Stored data entries

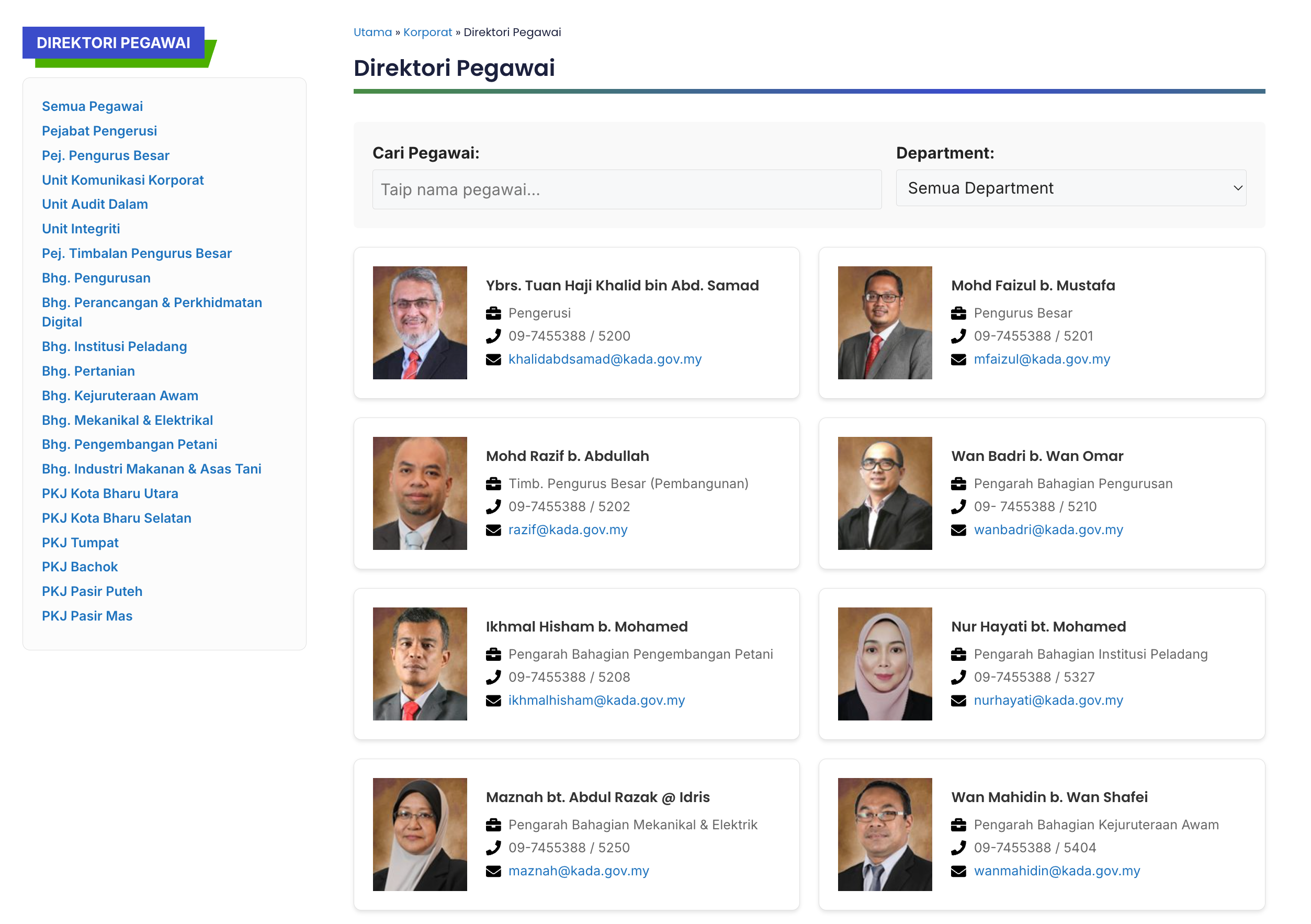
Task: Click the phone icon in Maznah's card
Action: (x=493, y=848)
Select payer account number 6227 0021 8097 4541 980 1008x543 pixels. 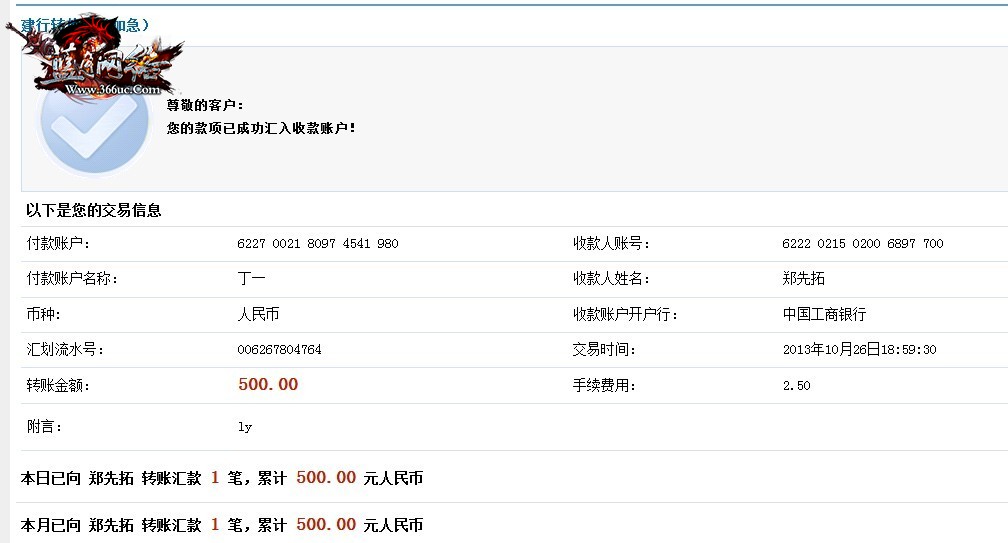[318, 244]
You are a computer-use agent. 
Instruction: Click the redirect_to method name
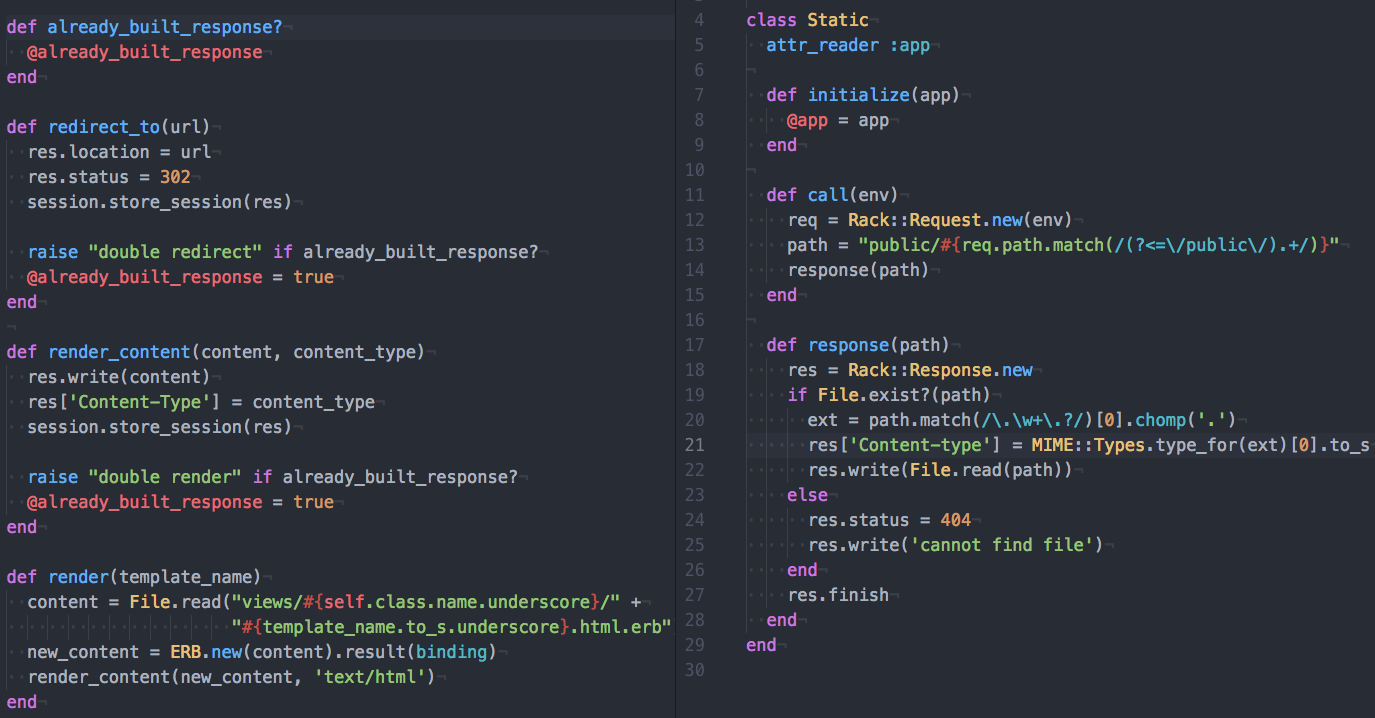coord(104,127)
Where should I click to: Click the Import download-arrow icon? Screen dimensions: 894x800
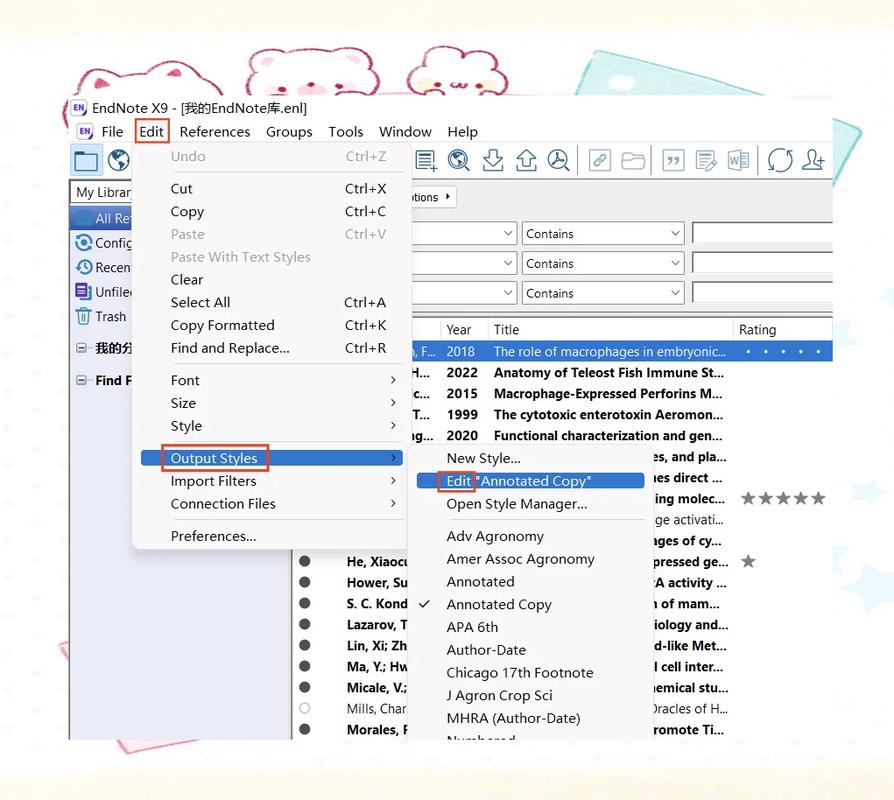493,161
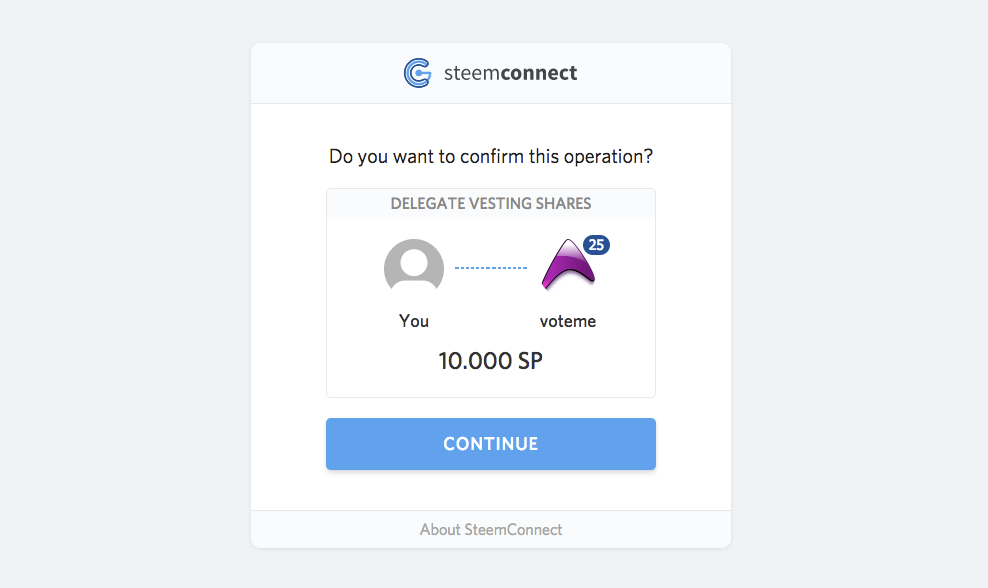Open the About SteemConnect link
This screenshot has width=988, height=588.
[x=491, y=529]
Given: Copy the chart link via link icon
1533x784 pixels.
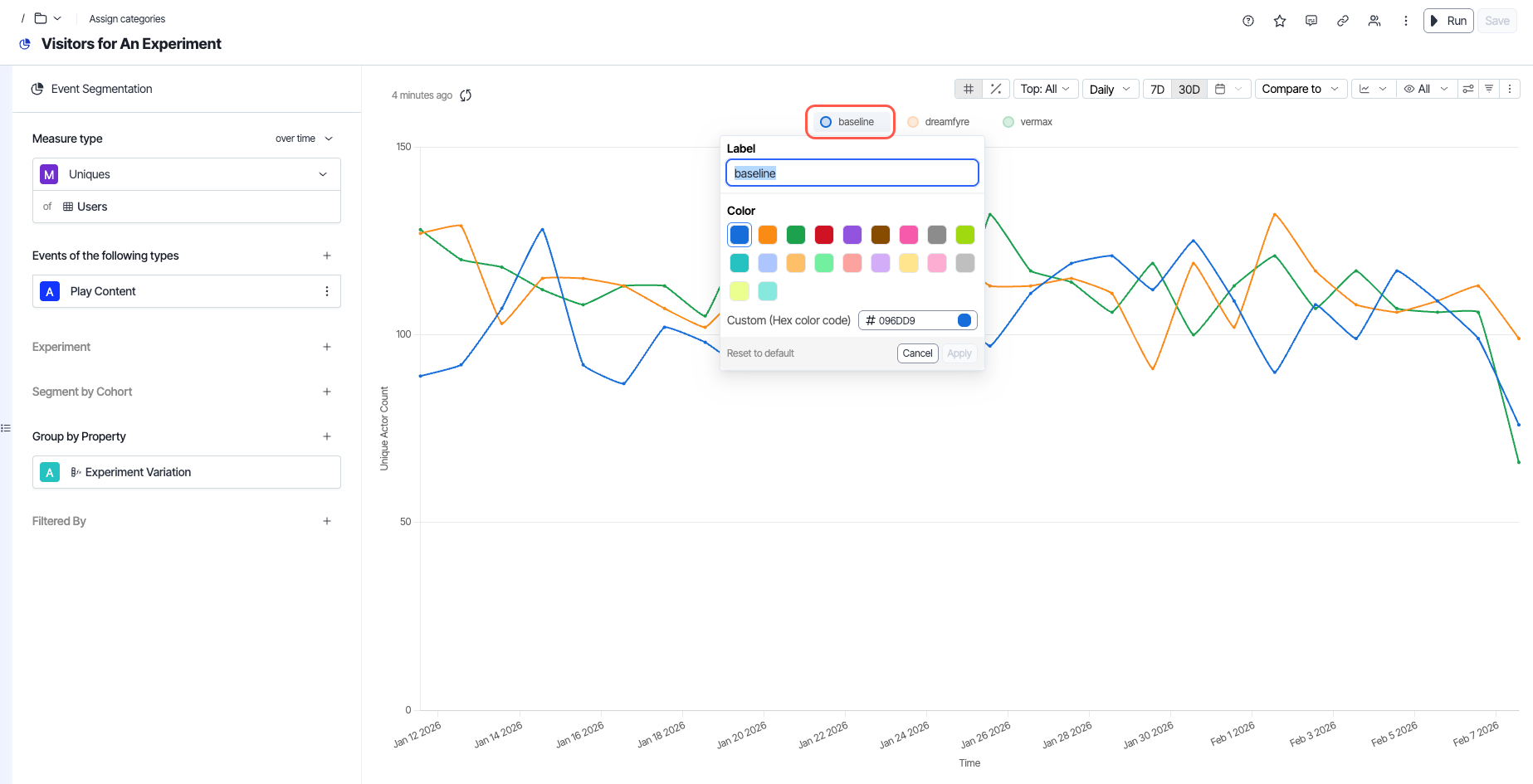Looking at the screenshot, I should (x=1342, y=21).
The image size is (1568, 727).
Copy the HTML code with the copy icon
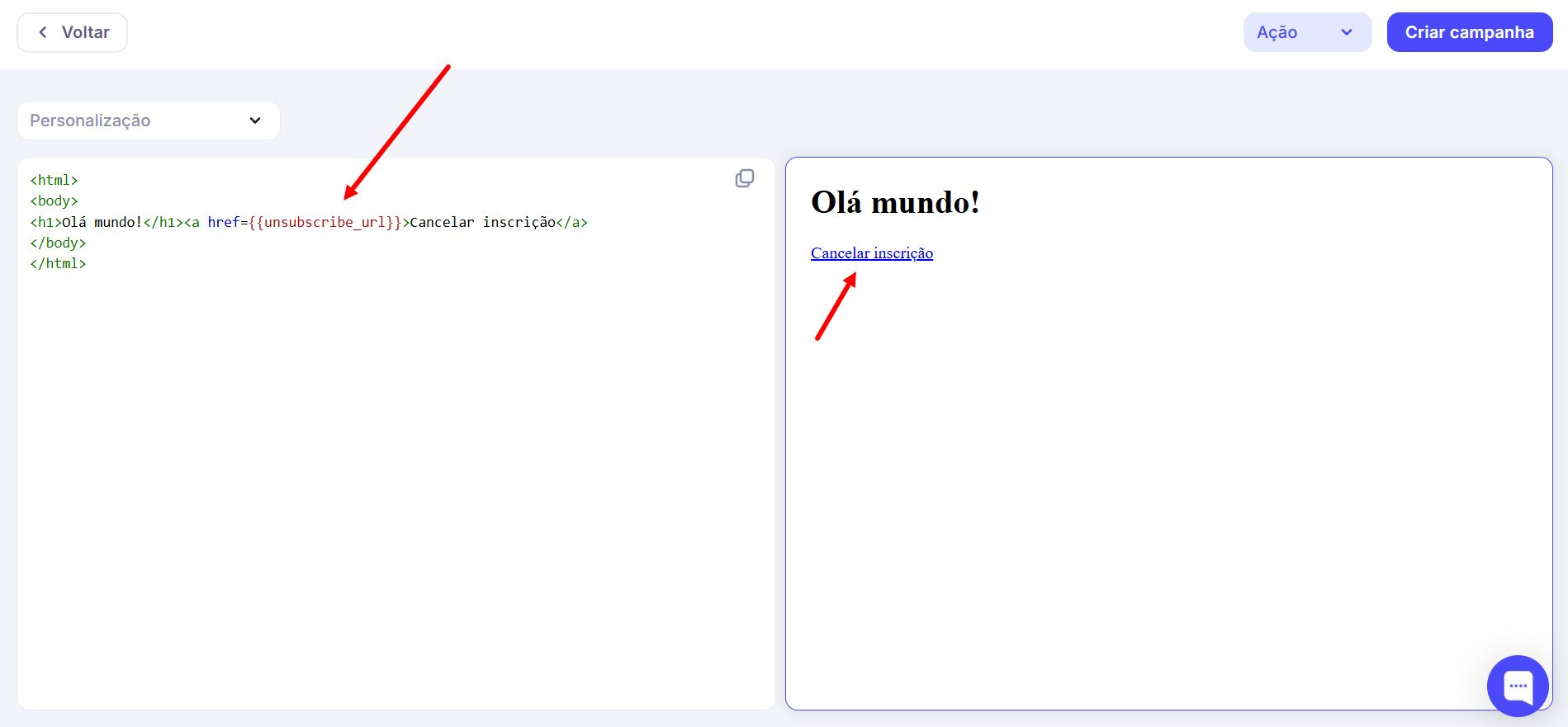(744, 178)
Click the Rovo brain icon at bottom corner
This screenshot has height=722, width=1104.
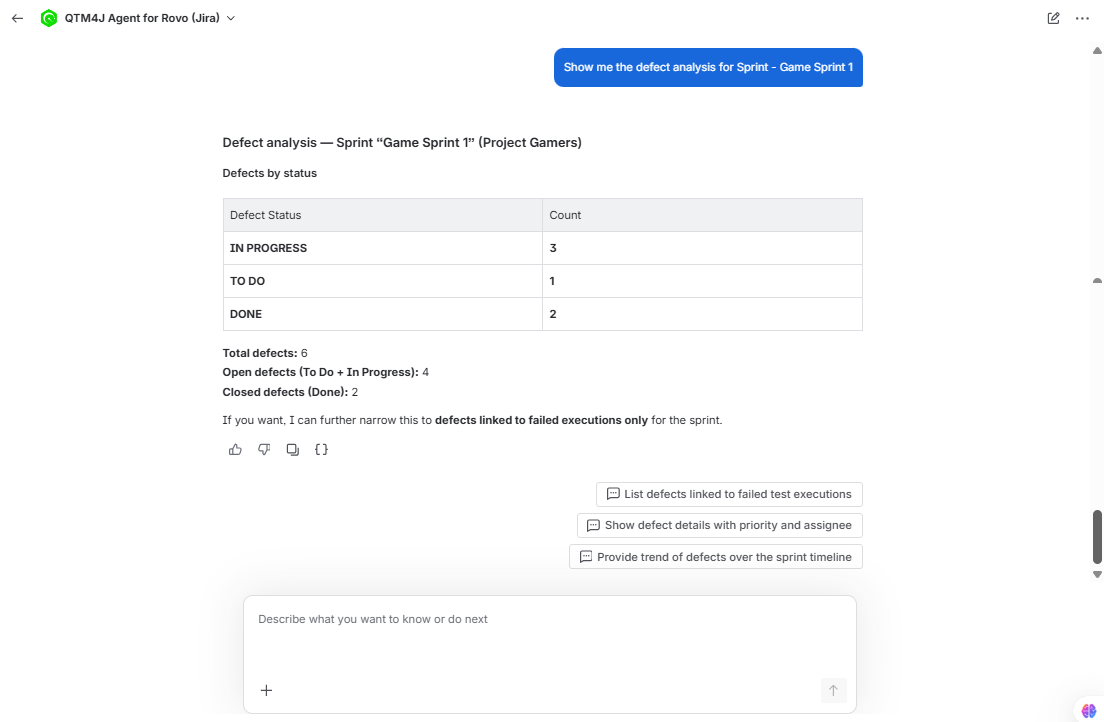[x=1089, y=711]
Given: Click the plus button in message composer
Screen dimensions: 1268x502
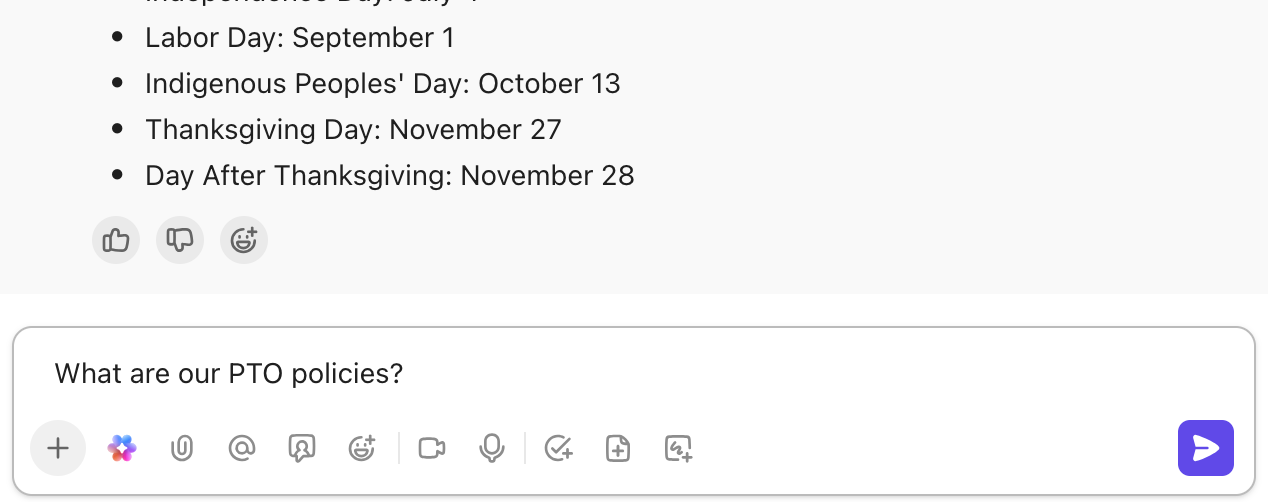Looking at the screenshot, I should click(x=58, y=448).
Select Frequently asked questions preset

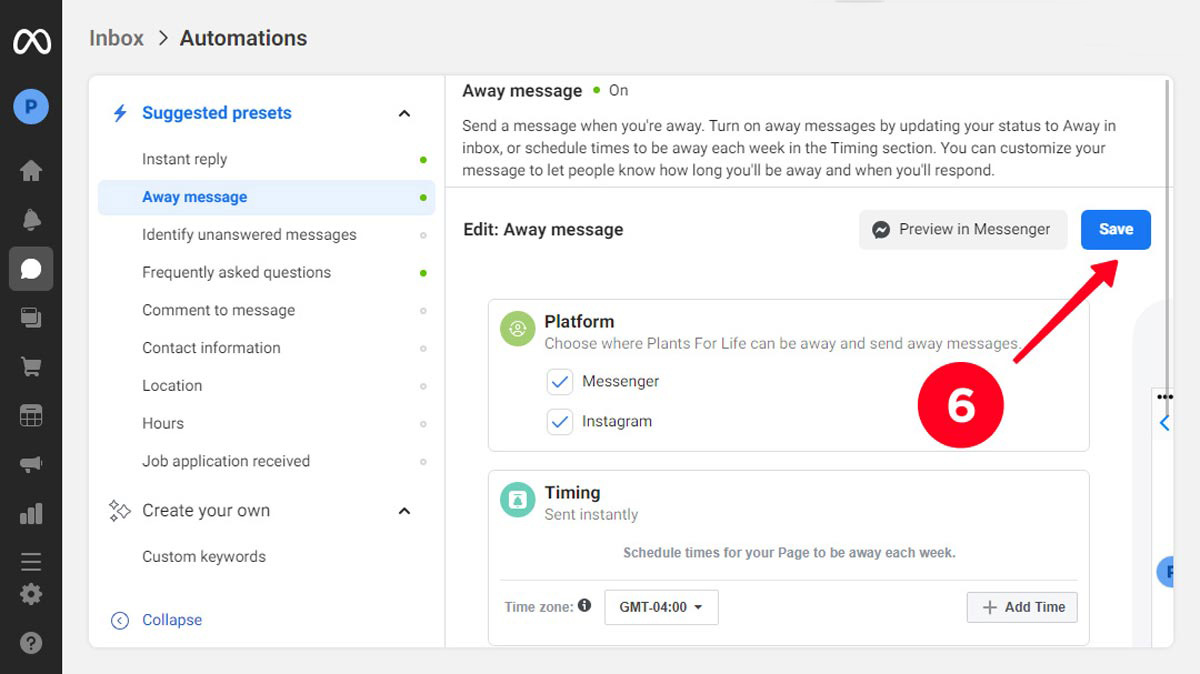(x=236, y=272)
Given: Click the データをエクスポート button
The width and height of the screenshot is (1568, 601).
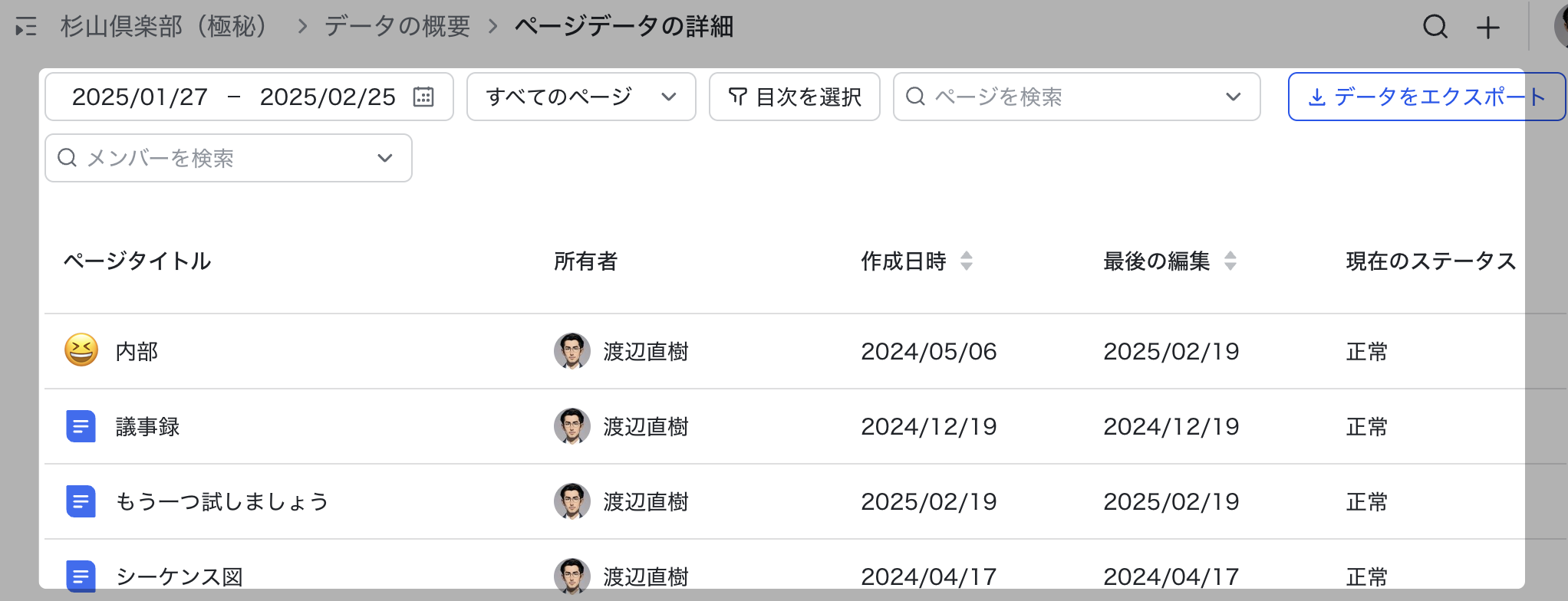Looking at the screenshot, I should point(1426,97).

EXERCISE AIM. Search the records for the word "Given", then list every line that has it.

TASK RESPONSE.
Given: Copy the chart link via link icon
Given: Click the plus button in message composer
Given: Click the データをエクスポート button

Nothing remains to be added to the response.